Sunday, May 02, 2010

Nine Lives 1: Franz Liszt!

Our book today is actually three books – Alan Walker’s monumental three-volume biography of 19th century Hungarian virtuoso pianist Franz Liszt. The size of Warner’s accomplishment – three heavy hardcover books – is dwarfed by its scope. This is one of those overwhelmingly comprehensive lives, the kind that are born of a merciless swapping alchemy of kind for kind: Walker began researching and drafting his trilogy in the mid-1970s, delivered his first volume, Franz Liszt, The Virtuoso Years: 1811-1847 in 1983, worked for another six years and brought forth the next volume, Franz Liszt, The Weimar Years: 1847-1861 in 1989, then labored for seven more years and finished his achievement in 1996 with Franz Liszt, The Final Years: 1861-1866. Thus, by sacrificing roughly thirty years of his own life to the task, Walker was able to give readers forever a perfect inexhaustibly corroborated account of the roughly thirty years of Lizst’s long and fraught productive life. You see this incredible exchange time and again in reading scholarly biographies, and the only response permissible is gratitude.

That gratitude would stand even if the resulting work were dry as dust- the archival sorting alone is too much a boon to future scholars not to be so acknowledged. The crowning glory of Walker’s trilogy is the one further element it manages: the writing itself is never anything less than engaging. Walker has submerged himself in the vast Liszt historiography (indeed, his first volume opens with a work-by-work account of that historiography, a virtuoso little performance that serve as the triumphant conclusion to any other Liszt biography but here is only the throat-clearing before the main performance) –he knows all the previous biographies, he knows the contents of every letter and legal document, he knows the corresponding details of Liszt’s contemporaries, from the obscure to the famous like Hector Berlioz and Frederic Chopin … and yet, even after assimilating such an ocean of raw data, he spares the time over and over to tell his stories well.

He also knows the music, not just as a scholar but as a sensitive listener. His explications of musical terminology are delivered with the studied casualness of a practiced teacher, and his insightful treatment of every one of Liszt’s works was certainly a boon to a reader like me, someone who’s always appreciated the better-known works of this composer but hardly guessed at the range or vitality of most of what he composed.
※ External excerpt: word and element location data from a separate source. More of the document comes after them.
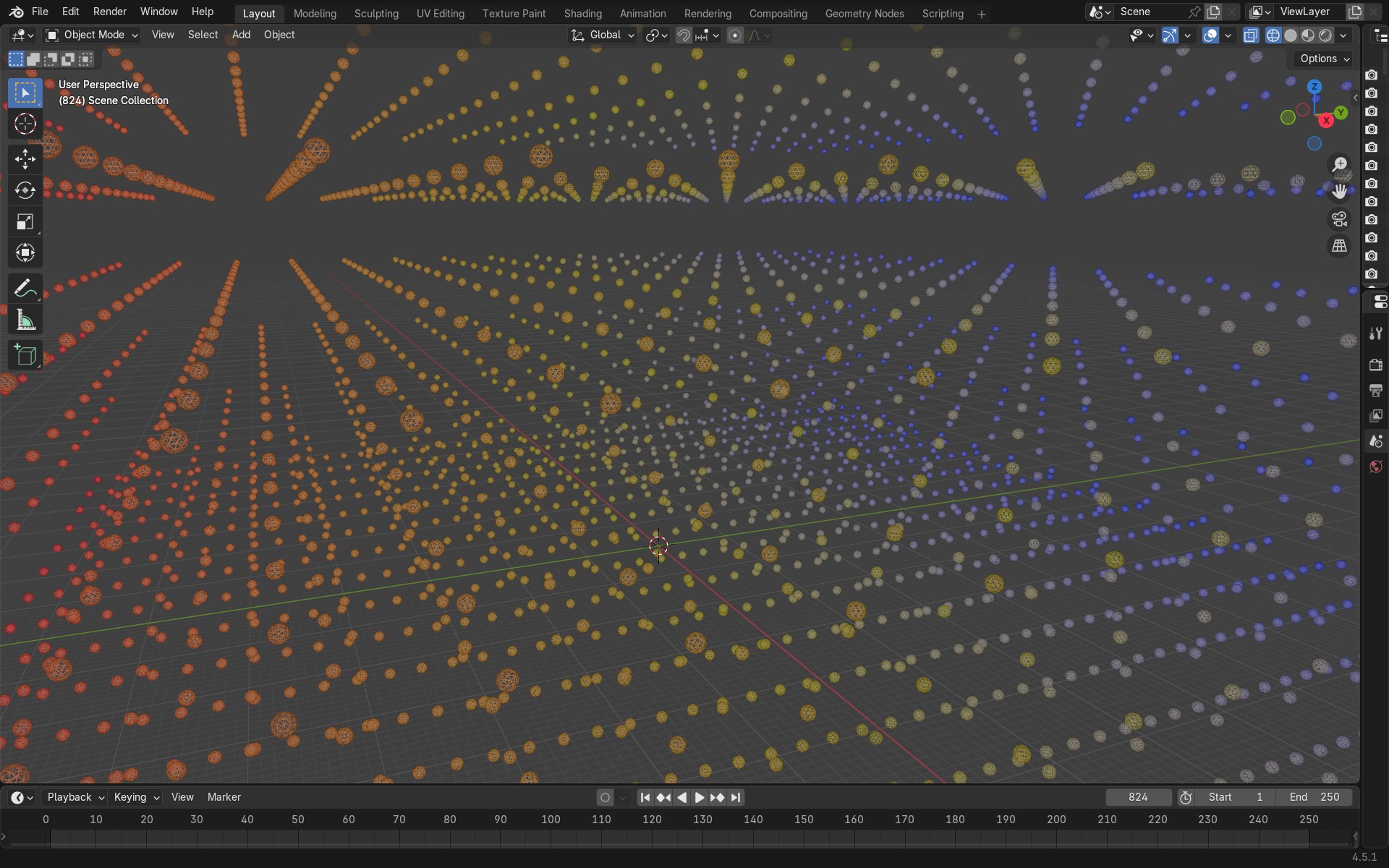Select the Annotate tool
The height and width of the screenshot is (868, 1389).
pyautogui.click(x=25, y=287)
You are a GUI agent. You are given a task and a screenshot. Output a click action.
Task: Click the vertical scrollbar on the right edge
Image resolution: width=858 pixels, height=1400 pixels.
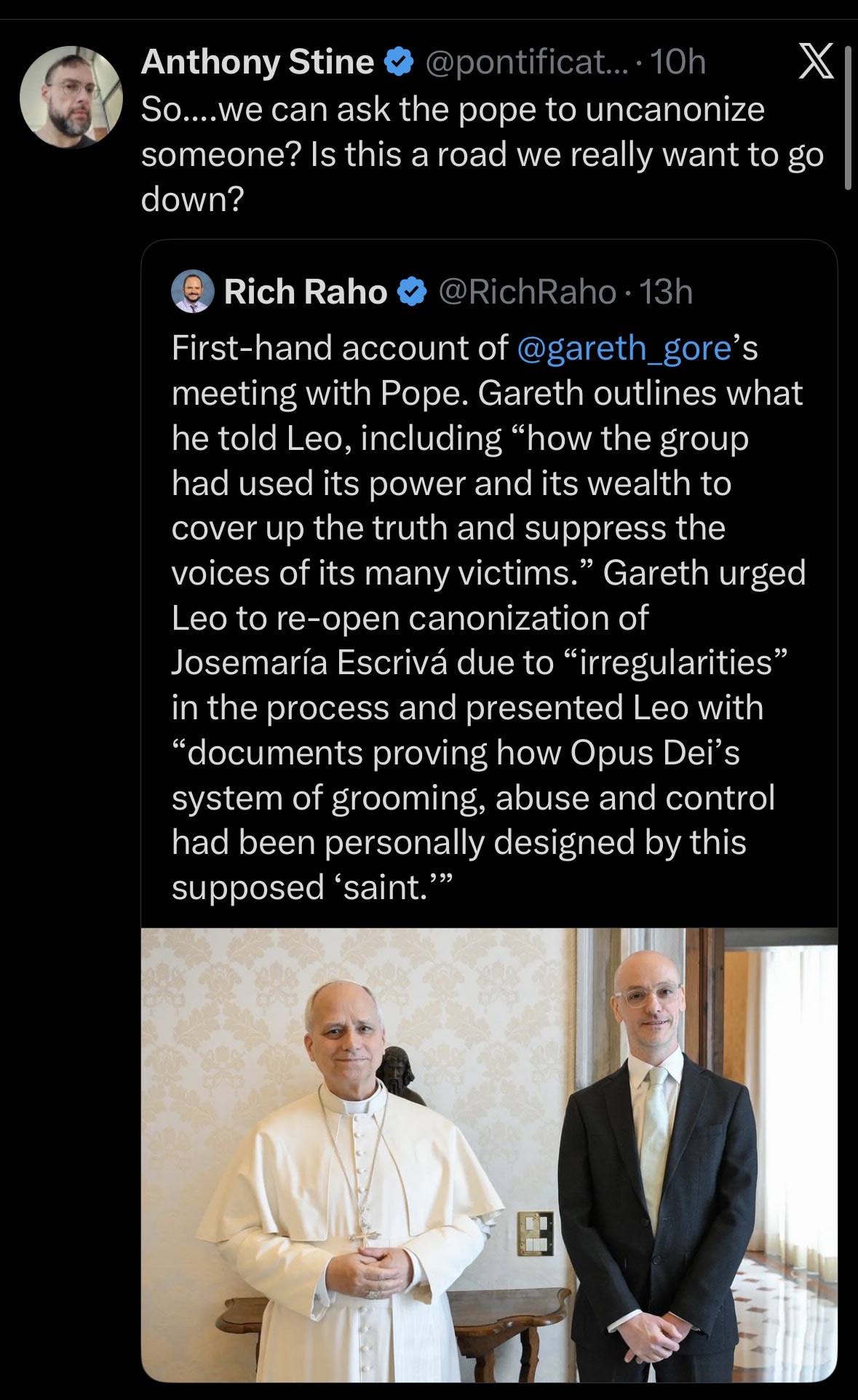click(848, 118)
More than all but a handful of composers (certainly more than any other Romantic composer), Liszt left the field of classical music very different from how he found it, and this presents his biographers with many of the same problems with nomenclature that the composer himself faced, as Walker time and again acknowledges:
A perennial problem for Liszt was how to get the wooden ensembles of his time to respond to “tempo rubato,” Until he came along, no one had seriously attempted to find a symbol for rubato, that most elusive of all the dimensions of musical performance, and one which is so important for a correct interpretation of his works. All the other dimensions – pitch, duration, dynamics, tone-quality – had developed their symbols in a very clear way within the traditional system of staff notation. But rubato was too esoteric to be captured.

Of course Walker then goes on to capture it perfectly in words – that double-stroke, first setting up a challenge as insuperable and then handily meeting it – is one of the intense little joys of this trilogy. You get used to him doing it.

He starts off his story with Liszt the young piano sensation, inspired by the weird, otherworldly genius of violin prodigy Paganini (Walker’s portrait of that poor melodramatic syphilis-raddled figure is perfect and terrifying), inspiring others with his own theatricality and dazzling technique, eventually growing so impatient with his chosen discipline that he found it necessary to substantially remake it in his own image. The young Liszt traveled extensively, giving some of the first things a modern audience would recognize as ‘concerts,’ and drawing near-universal admiration – including from the innumerable women who found his aquiline good looks and overpowering musical talent an extremely intoxicating combination. Walker gives as full an account of all these paramours (including the disastrous Countess Marie d’Agoult) and their various outbursts and offspring, and if the reader has a hard time keeping them straight, well, it’s likely Liszt did too.

The virtuoso years included trips everywhere – Switzerland, Italy, Russia (Czar Nicholas I’s gift of two performing bears was graciously accepted, but, mercifully, the bears themselves remained behind in Moscow), Prague, Leipzig – and of course London, where great heaping crowds of theatergoers were spellbound by his performances.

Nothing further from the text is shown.